Anderitum (also Anderida, Anderidos) is a Saxon Shore Fort in the Roman province of Britannia. It is located at grid reference TQ645047 in eastern Pevensey in the English county of East Sussex and was later converted into a medieval castle known as Pevensey Castle.

Roman fort[edit]

It was built by the Romans during a time when Britain was still part of the Roman Empire. Recent dendrochronological dating of wooden foundation piles have dated this to AD 290. It used to be customary to state that at this time the south and east of the province Britannia were under constant attack from marauding barbarian Jutes and Saxons, but more recent thinking focuses on the internal disputes of the Roman Empire in that period. The south and eastern seaboards of Britannia were referred to in one undated document as 'the Saxon Shore' and it listed forts that were already in existence on this coast.

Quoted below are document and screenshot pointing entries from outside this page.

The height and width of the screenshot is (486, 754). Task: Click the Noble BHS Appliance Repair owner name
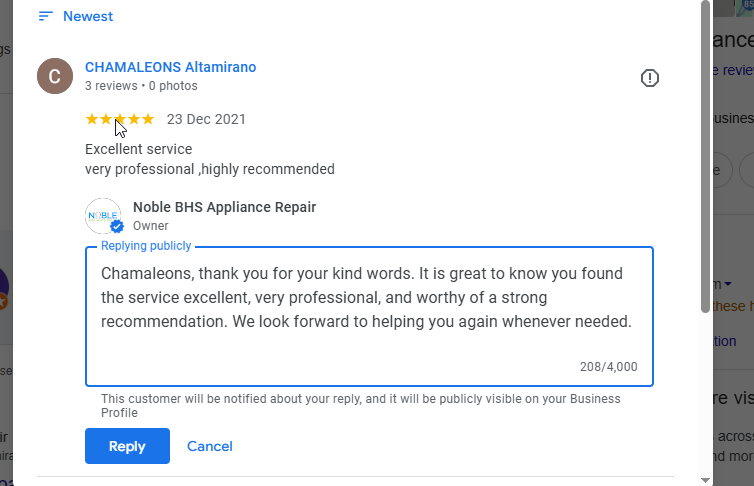click(x=224, y=207)
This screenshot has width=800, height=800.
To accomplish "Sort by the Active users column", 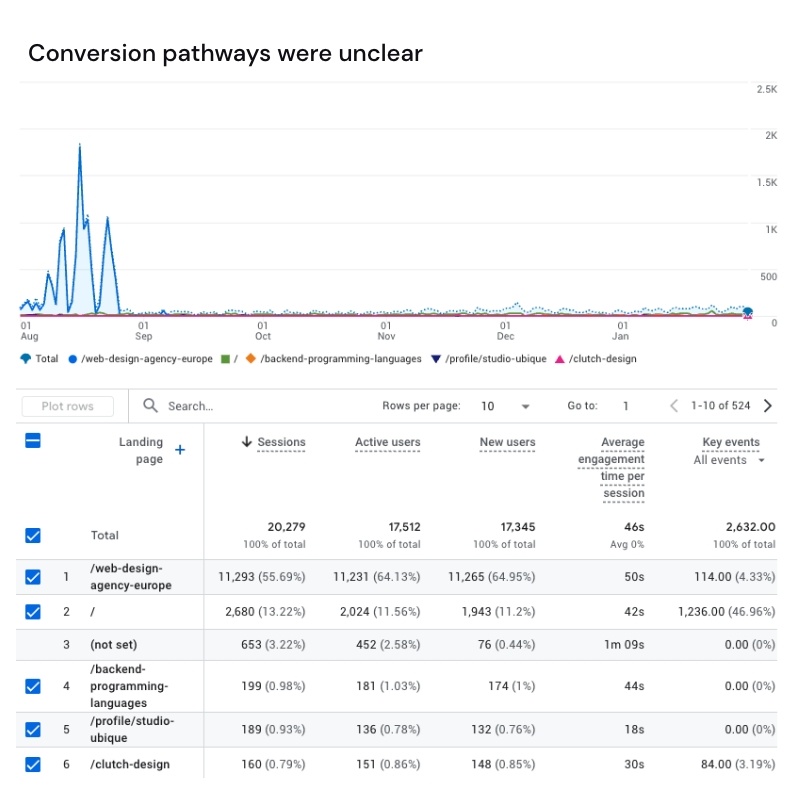I will pos(387,442).
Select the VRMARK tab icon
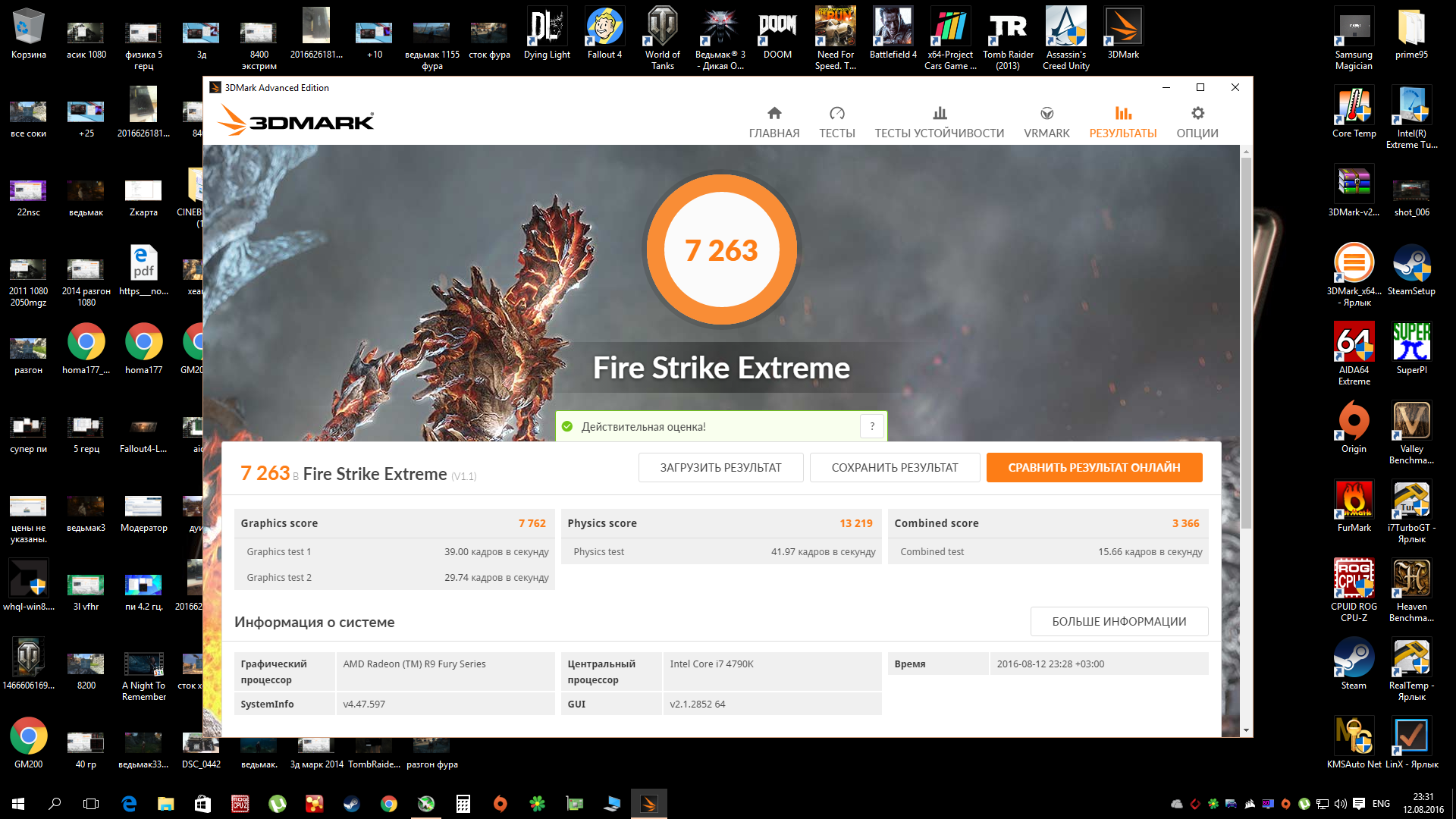Image resolution: width=1456 pixels, height=819 pixels. tap(1046, 114)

Roman masonry in the walls of Anderitum

The fort was built on what was then peninsula of land rising above the coastal marshes. The sea washed over what is now Pevensey Marshes surrounding Anderida on three sides, so giving a safe and sheltered landing point. This marshy inlet of the sea, extending inland as far as Hailsham, was studded with small areas of high land which remained as islands at high tide so giving the place-names of Rickney, Horse Eye, North Eye and Pevensey. All are derived from the Old English word īeg, meaning island.

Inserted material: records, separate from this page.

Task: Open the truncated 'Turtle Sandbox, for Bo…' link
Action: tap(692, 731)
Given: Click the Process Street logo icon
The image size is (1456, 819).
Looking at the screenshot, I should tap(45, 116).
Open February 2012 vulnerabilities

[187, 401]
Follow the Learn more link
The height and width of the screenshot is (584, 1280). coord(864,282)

The Roman road leading west away from the fort was built much earlier than the fort itself. There was probably a port already in existence in the area when the fort was built, though this has yet to be found.

The fort was repaired, possibly on the instructions of the great Roman General Stilicho, about AD 400. The massive Roman enceinte still stands but little damaged.

Saxon fort[edit]

The sub-Roman Brythons apparently occupied the fort in 491, though whether this was part of a long term residency or a temporary one necessitated by Saxon raids is unclear. The Anglo-Saxon Chronicle records that they were massacred there, at Andredesceaster, by King Ælle of Sussex and his son Cissa in that year, leaving none alive.

The site was next occupied in 1042, when the Anglo-Saxon Earl of Wessex, Harold Godwinson (later King Harold II) established a strong point here, improving fortifications by digging ditches within the walls of the Roman fort. The English army remained at the fort during the summer of 1066 before abandoning it to meet the invading Norwegians further north.

Later castle[edit]

Main article: Pevensey Castle

After the Saxon defeat at the Battle of Hastings, the Normans briefly used the fort as a temporary camp before it was converted into a castle around 1100. Occupation continued until the Elizabethan era.